Таким образом, концепция Дж. Фортескью, характеризовавшего в политический режим, существующий в Англии как «regimen politicum et regale», вовсе не предполагала того, что английский король обладал одной властью, которую он делил с парламентом. Представляется, что смысл этой концепции был не совсем верно истолкован: на самом деле автор утверждал, что английский монарх обладал двумя видами власти. Одну из них он делил с парламентом, другая же принадлежала только ему. Король-в-парламенте (rex in parliamento) вводил налоги и принимал законы в рамках ординарной прерогативы, опирающейся на положения общего права; король как суверен (rex solus) использовал экстраординарную королевскую прерогативу.

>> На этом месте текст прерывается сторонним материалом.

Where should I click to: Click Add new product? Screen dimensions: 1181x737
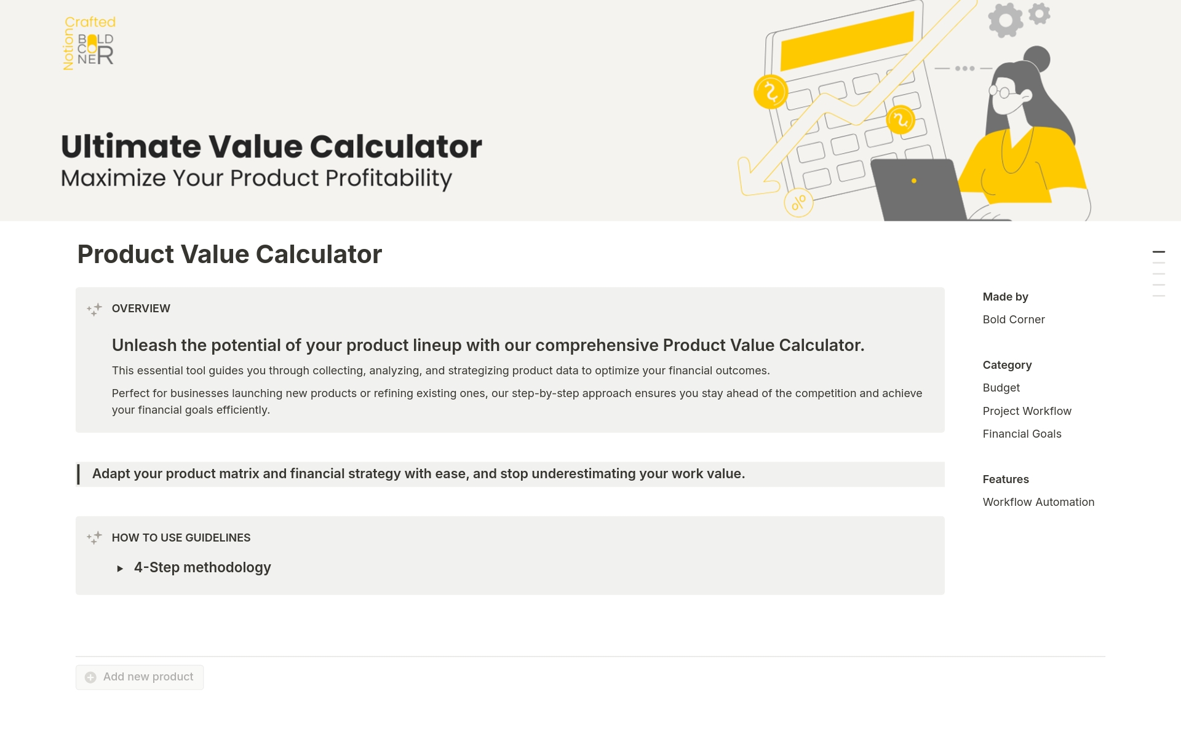(x=148, y=677)
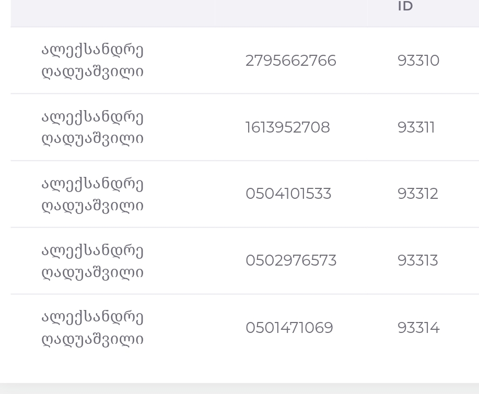Viewport: 479px width, 394px height.
Task: Click the name in the first row
Action: click(92, 61)
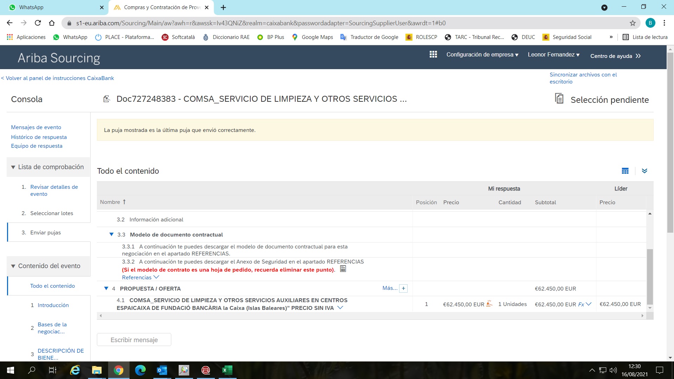Image resolution: width=674 pixels, height=379 pixels.
Task: Click the comment icon beside section 3.3.2
Action: coord(343,269)
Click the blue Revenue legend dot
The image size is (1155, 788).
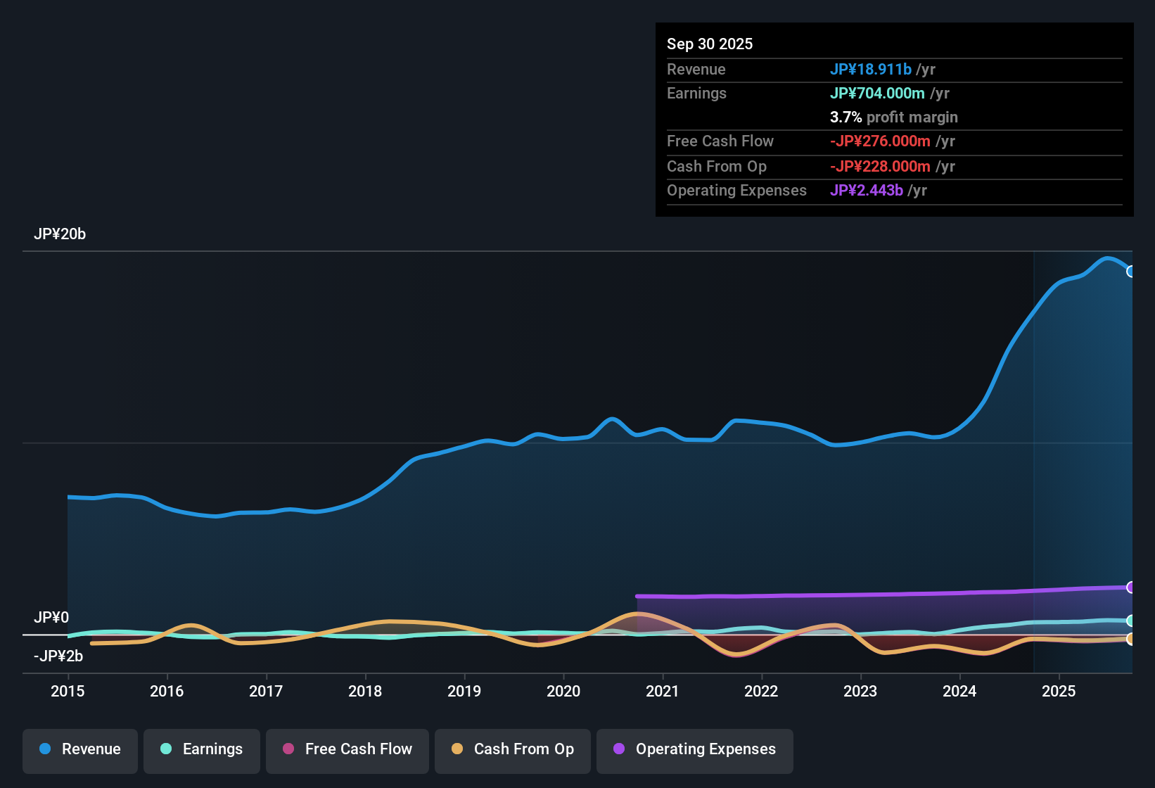pyautogui.click(x=45, y=749)
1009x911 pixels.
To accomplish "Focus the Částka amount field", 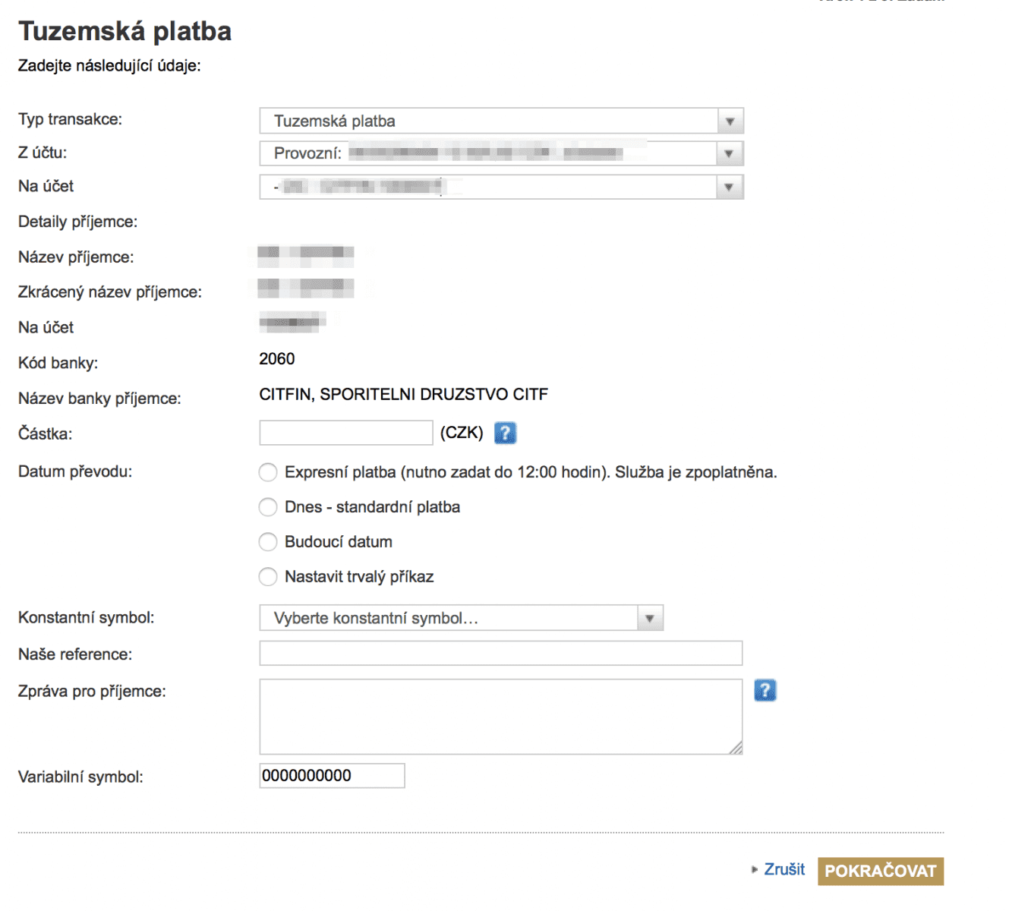I will tap(346, 433).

Вторым после общего права важнейшим основанием королевской прерогативы была вера в то, что Бог сделал короля своим наместником на земле (God's lieutenant upon Earth), и что эта должность является наследственной в правящей династии. Если экстраординарная и ординарная прерогативы определяли конкретные сферы применения королевской власти, то прерогатива по божественному праву выражалась в совокупности различных идеологических концепций, закреплявших высокий общественный статус королевской власти.324 Прерогатива, основанная на божественном праве, также не предоставляла королю возможности действовать произвольно. Напротив, в самой идеологической конструкции этой прерогативы были заложены весьма существенные ограничения, весьма четко осознаваемые английскими монархами.325
Анализ правовых оснований королевской прерогативы со всей очевидностью показывает, что английская монархия оказывалась ограниченной дважды. С одной стороны, она была ограничена традиционными политическими структурами в лице парламента, фактически превратившегося в результате Славной революции 1688 г. в основного проводника ординарной королевской прерогативы. Благодаря особенностям общего права, в системе институтов которого королевское законодательство всегда играло подчиненную роль, сформировалась особая политическая форма «regimen politicum et regale». Особенность ее, однако, заключалась не в том, что английский король был обязан действовать совместно с парламентом, осуществляя принадлежащие ему полномочия в рамках ординарной прерогативы. Более важно другое – сама ординарная прерогатива оказалась ограничена уникальной правовой системой, нормы и институты которой считались к тому времени достоянием всех свободных подданных английской короны. Смысл этого ограничения формален и безличен, поскольку ординарная прерогатива английских монархов осуществлялась по общему праву, которое не может быть изменено волей монарха. Общее право в этом отношении выступало как особый комплекс норм, на который не распространялись прерогативы короны, также обязанной подчиняться им. Кроме того, королевская власть оказалась ограниченной и присутствием морального закона над ней в лице концепции божественного права. Общее право стало уникальной правовой системой, институты которой оказались, благодаря уникальной исторической приспособляемости, наиболее приспособленными к восприятию и практическому воплощению принципа верховенства права.